Captain Kirk, ordered to expedite the political marriage, reluctantly attempts to educate the Elasian woman in the courtesies of civilized people, at which point the narrative drops any pretense of emulating the events of the Trojan War, becoming instead a conglomeration of "The Taming of the Shrew" and "Tristan and Isolde." Kirk actually doesn't do much "taming" beyond threatening to spank the imperious Elasian. Just at the point when he's ready to give up on her, Elaan does a turnabout and suddenly wants Kirk to teach her how to "make people like me." This badly unmotivated about-face is necessary to bring the "love-potion" elements of "Tristan and Isolde" into play. Though the episode doesn't explicitly say that Elas is a matriarchy, there are numerous references to Elasian women being able to control their men with their teats-- not psychologically, but with a biochemical "love potion" in those excretions. The broad implication is that the barbarian woman recognizes Kirk's strength and hopes to use it against her enemies, and for this reason she traps Kirk into loving her.

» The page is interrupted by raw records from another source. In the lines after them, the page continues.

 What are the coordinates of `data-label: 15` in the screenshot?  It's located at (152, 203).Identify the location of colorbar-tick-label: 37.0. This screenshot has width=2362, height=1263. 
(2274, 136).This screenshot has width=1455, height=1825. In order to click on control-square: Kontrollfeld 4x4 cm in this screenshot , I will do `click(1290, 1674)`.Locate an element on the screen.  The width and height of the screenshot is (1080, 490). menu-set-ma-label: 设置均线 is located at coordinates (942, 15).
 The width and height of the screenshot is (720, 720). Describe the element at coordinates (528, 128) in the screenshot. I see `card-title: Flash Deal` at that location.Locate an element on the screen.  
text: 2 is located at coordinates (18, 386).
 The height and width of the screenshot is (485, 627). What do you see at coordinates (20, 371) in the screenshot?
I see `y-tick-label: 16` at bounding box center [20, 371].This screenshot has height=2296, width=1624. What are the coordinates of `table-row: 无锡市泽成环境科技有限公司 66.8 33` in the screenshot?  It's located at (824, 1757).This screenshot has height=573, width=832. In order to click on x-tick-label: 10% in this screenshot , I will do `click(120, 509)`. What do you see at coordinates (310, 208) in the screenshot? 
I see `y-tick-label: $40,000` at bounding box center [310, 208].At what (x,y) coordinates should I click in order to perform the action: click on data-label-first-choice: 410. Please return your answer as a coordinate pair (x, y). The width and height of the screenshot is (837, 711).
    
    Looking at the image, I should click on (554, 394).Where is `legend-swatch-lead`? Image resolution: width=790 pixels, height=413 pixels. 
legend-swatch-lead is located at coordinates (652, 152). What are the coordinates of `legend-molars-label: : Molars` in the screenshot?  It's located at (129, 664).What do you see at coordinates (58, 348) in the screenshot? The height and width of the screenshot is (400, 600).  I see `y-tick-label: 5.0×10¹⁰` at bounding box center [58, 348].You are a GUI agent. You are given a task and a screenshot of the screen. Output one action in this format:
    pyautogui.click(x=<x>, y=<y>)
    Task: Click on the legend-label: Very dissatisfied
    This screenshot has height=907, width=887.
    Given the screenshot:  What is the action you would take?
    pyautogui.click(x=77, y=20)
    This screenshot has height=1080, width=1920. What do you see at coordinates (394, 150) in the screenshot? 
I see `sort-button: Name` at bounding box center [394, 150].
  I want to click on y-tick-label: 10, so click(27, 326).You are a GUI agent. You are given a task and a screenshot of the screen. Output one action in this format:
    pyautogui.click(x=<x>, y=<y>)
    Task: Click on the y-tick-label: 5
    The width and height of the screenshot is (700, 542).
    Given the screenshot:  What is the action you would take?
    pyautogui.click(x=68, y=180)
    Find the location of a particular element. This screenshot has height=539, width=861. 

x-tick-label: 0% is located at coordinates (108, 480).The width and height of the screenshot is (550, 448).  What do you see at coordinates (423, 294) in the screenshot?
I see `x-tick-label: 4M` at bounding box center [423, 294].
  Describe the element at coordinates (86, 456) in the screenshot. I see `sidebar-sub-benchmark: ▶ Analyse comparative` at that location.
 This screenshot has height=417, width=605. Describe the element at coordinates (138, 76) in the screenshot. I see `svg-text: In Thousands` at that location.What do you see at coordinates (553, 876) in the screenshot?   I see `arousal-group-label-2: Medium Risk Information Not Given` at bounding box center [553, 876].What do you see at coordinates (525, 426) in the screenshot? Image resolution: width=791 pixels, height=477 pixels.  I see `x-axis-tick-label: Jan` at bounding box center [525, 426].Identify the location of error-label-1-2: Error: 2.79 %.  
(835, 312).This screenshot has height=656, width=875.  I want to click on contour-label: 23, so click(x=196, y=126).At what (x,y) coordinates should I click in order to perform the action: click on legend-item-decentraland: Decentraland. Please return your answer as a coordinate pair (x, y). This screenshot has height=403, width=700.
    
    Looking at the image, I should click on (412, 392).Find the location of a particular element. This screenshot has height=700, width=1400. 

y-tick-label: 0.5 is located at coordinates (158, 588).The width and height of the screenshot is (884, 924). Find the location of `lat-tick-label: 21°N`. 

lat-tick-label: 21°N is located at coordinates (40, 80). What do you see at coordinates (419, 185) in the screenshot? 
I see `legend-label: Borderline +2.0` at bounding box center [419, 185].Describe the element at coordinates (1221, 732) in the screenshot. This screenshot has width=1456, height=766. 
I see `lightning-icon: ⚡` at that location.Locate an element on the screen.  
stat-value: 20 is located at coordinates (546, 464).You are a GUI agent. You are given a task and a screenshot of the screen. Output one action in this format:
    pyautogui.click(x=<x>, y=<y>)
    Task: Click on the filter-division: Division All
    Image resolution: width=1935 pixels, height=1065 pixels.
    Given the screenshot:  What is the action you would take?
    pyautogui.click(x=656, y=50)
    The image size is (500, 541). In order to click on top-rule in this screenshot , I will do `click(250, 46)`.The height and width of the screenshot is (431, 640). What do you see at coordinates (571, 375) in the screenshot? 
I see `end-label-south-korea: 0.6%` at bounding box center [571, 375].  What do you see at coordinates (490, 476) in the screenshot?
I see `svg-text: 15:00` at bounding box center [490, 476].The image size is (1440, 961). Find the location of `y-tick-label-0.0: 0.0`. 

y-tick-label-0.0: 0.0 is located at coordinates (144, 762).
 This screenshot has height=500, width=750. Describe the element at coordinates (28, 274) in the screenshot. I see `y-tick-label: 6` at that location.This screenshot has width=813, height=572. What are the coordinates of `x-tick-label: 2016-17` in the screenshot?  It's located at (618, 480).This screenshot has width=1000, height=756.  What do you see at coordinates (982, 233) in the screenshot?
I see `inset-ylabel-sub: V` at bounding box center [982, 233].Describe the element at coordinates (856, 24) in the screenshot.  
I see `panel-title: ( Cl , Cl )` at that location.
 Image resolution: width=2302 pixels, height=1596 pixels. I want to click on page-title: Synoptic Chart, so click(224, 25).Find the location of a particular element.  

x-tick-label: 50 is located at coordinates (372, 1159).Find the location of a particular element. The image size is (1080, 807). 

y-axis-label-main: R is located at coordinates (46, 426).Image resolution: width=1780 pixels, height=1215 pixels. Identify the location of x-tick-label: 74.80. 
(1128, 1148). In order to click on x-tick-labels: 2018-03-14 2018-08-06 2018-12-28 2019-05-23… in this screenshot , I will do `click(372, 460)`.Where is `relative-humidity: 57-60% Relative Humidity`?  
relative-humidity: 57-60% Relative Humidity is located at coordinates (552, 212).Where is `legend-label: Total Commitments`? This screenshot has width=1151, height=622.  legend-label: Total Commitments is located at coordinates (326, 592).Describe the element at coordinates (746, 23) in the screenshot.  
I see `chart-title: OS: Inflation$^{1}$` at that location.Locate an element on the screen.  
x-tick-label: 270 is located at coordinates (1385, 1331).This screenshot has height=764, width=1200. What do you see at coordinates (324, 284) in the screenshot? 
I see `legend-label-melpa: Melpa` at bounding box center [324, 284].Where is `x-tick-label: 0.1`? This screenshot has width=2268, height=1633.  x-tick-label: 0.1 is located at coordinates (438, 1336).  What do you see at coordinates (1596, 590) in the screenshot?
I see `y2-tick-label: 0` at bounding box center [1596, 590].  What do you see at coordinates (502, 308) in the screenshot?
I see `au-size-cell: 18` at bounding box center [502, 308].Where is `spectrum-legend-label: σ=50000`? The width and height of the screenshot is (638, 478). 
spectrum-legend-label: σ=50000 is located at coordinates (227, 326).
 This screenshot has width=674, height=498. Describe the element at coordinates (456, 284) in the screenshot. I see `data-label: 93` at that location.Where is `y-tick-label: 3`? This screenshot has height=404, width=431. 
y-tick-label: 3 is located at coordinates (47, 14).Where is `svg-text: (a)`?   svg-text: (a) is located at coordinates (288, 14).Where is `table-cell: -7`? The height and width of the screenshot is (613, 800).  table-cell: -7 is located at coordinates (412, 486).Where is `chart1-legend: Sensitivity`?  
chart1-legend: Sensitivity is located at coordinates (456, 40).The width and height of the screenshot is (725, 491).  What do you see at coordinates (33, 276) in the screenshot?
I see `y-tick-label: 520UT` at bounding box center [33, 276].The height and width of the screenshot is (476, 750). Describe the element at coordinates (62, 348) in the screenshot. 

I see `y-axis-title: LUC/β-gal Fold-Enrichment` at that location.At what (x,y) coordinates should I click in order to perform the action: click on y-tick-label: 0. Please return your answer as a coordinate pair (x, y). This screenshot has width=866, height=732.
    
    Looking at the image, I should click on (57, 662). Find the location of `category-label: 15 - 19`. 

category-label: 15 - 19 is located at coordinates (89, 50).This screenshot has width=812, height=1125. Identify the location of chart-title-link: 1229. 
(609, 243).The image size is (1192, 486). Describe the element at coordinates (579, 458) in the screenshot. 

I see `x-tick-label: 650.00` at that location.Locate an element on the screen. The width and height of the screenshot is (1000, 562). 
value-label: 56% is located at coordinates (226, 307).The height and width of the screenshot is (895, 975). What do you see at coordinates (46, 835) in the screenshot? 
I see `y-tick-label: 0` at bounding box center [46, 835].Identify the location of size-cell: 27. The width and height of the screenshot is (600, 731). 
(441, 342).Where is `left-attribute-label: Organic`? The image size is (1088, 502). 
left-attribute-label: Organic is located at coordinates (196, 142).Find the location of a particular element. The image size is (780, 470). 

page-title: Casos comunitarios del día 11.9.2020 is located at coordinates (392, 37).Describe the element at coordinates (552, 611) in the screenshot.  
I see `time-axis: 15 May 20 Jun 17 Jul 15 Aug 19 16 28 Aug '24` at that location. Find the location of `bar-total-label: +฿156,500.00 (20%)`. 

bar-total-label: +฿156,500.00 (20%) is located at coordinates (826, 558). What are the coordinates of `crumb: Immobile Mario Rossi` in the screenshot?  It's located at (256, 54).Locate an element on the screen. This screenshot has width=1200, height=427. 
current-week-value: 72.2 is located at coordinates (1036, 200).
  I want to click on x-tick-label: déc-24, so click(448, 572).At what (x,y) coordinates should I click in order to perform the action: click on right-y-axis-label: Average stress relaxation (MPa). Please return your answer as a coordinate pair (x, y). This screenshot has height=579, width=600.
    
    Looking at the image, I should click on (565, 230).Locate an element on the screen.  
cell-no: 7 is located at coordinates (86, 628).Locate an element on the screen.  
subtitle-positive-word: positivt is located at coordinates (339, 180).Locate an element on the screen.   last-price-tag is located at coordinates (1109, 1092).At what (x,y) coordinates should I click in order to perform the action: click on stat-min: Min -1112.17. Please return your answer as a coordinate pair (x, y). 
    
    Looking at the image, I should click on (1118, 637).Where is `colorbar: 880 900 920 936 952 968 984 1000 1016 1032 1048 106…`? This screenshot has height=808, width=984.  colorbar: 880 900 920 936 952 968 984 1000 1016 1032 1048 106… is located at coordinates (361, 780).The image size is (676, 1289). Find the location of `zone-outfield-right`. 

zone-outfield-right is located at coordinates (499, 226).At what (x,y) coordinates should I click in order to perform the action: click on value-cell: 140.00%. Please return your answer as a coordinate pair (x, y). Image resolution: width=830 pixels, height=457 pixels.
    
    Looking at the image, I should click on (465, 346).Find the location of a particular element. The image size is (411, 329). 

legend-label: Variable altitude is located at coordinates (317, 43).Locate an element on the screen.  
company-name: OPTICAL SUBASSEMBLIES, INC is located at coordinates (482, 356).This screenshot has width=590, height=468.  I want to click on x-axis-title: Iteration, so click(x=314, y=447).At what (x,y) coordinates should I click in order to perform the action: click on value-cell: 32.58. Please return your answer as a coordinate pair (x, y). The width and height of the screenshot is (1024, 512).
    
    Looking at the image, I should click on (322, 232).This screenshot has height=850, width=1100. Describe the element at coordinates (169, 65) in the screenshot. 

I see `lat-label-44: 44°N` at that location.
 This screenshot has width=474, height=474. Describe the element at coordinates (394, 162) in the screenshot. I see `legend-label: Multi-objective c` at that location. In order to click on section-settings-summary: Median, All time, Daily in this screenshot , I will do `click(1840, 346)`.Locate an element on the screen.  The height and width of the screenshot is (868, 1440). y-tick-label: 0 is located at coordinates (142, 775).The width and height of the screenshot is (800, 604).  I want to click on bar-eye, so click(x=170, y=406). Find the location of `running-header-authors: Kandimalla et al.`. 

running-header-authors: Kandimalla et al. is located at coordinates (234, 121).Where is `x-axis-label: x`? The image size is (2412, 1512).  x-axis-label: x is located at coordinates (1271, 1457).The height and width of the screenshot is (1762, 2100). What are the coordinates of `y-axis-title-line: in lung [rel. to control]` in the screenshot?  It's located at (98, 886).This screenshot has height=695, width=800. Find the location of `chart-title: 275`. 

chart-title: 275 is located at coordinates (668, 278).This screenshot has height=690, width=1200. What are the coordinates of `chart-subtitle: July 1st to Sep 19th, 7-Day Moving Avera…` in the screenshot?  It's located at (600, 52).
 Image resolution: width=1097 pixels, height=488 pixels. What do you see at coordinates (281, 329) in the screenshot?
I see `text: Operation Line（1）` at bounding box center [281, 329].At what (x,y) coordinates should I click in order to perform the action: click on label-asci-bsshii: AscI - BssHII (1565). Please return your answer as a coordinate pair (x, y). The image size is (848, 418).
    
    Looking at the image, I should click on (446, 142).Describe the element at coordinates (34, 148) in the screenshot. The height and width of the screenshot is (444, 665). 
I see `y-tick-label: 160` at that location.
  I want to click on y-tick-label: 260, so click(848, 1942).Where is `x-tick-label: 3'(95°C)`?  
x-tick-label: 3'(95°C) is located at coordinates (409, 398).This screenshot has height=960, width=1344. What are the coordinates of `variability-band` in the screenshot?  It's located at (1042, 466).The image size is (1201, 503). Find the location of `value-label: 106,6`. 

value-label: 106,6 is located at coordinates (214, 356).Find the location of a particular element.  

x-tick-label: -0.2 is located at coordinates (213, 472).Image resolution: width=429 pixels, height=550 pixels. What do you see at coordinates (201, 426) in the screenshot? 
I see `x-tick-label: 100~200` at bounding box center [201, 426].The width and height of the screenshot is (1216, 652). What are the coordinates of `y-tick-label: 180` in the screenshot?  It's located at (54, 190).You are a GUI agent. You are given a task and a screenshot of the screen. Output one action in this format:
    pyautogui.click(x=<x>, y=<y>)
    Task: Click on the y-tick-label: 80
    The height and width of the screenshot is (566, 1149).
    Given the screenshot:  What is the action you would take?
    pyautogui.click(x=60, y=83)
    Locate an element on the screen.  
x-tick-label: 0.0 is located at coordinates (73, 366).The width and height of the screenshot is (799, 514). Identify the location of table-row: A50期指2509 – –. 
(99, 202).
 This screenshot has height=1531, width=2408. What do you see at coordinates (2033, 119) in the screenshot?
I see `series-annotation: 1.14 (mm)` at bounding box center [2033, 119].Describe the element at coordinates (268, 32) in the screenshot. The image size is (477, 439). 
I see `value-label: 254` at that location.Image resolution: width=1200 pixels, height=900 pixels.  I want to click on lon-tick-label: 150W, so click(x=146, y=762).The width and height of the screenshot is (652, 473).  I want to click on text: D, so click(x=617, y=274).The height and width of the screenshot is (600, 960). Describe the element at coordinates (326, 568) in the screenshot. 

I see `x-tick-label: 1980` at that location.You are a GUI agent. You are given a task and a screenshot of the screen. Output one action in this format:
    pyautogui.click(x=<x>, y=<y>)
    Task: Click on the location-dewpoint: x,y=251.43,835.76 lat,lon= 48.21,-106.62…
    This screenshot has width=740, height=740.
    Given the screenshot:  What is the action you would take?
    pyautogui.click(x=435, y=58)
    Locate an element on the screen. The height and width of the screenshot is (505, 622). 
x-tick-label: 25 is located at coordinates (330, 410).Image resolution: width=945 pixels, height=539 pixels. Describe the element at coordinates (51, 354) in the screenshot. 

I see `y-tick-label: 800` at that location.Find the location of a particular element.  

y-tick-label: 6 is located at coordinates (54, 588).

Naturally, even a besotted Kirk can't be tempted (as Elaan suggests) to rain down death on Troyius and solve Elaan's marital problems. Thus, throughout the episode the Klingons tail the Enterprise, waiting for the chance to sabotage the marriage contract through both internal duplicity and direct assault. Kirk overcomes both the Klingons and the love-spell, and Elaan is obligated to carry out the dictates of her people in the name of peace. Thus, in this version of "Tristan and Isolde," Tristan is separated from his love not so much by her marriage to another man as by his own dedication to a higher cause.